Embodiment 2.15d-PGJ
2and △
12-PGJ
2the mensuration of physicochemical property of PLGA nanoparticle:
1. assay method:
(1) dynamic light scattering principle measures nanoparticle particle diameter: the nano suspending liquid prepared is diluted 100 times by volume, and nanometer particle size analyser is measured, and result gets 3 meansigma methodss measured.
(2) form of transmission electron microscope observing nanoparticle: by volume suspension is diluted 100 times, copper sheet dips a little and sucks surplus liquid with filter paper, and 1 ℅ phosphotungstic acid dyeing, after natural air drying, observes under transmission electron microscope.

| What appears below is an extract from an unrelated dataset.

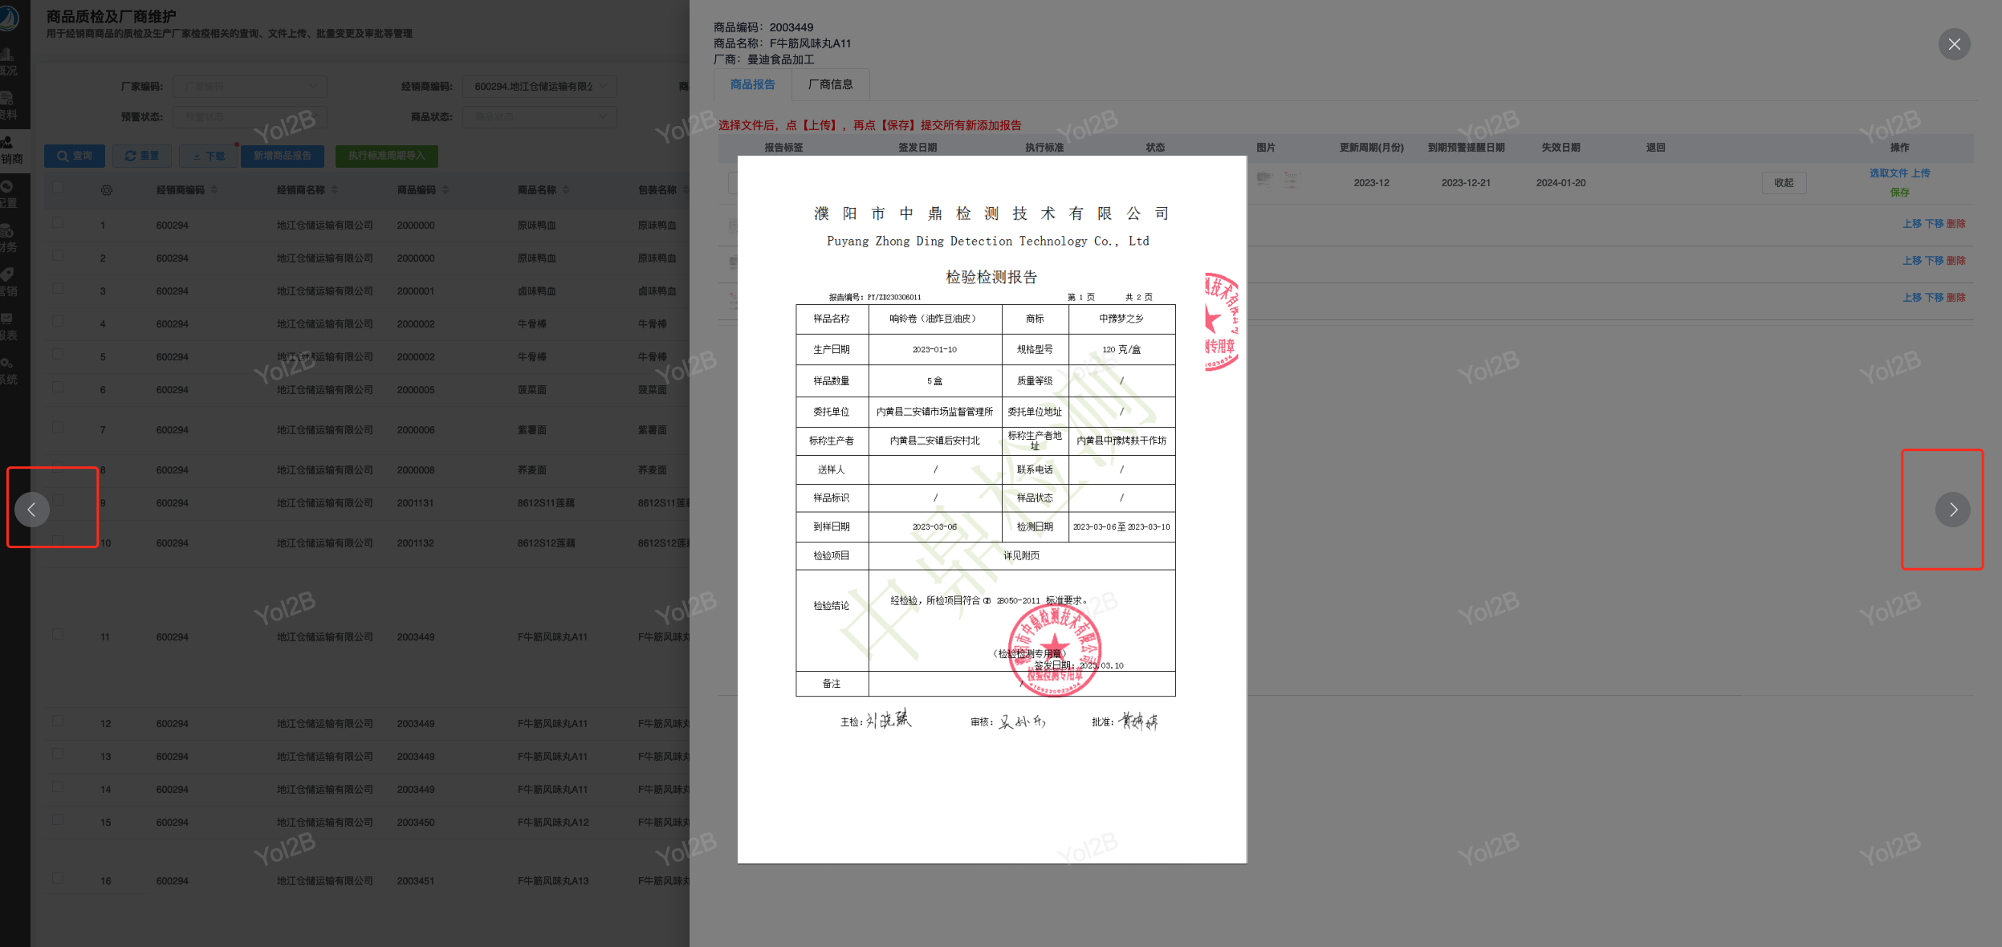Switch to the 厂商信息 tab
The image size is (2002, 947).
(830, 84)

(3) the centrifugal and high efficiency liquid phase chromatographic analysis method (High performance liquid chromatography analysis, HPLC) of ultrafiltration measures carrying drug ratio and the release in vitro behavior of nanoparticle:
1) high performance liquid chromatography is first used to draw variable concentrations: 15d-PGJ
2and △
12-PGJ
2the standard curve of standard substance in methanol solution: during HPLC working sample, select the chromatographic column of C18 (anti-phase, 5 μm, 110A, 150 × 4.60mm), 25 DEG C, mobile phase is made up of 17mM phosphoric acid/acetonitrile (v/v=50/50), filters before using through 0.22 μm of oil film, each injection 20 μ L samples, flow velocity is 1mL/min, is to record peak area under the condition of 230nm at wavelength.According to concentration and the peak area recorded of standard substance, draw 15d-PGJ
2/ △
12-PGJ
2standard curve in methanol solution,
2) carrying drug ratio measures: by nano suspending liquid high speed centrifugation, get supernatant, measure wherein 15d-PGJ
2/ △
12-PGJ
2amount M
1, according to formula, envelop rate=(M
always-M
1)/M
always℅, calculates carrying drug ratio.Repeat 3 times, average.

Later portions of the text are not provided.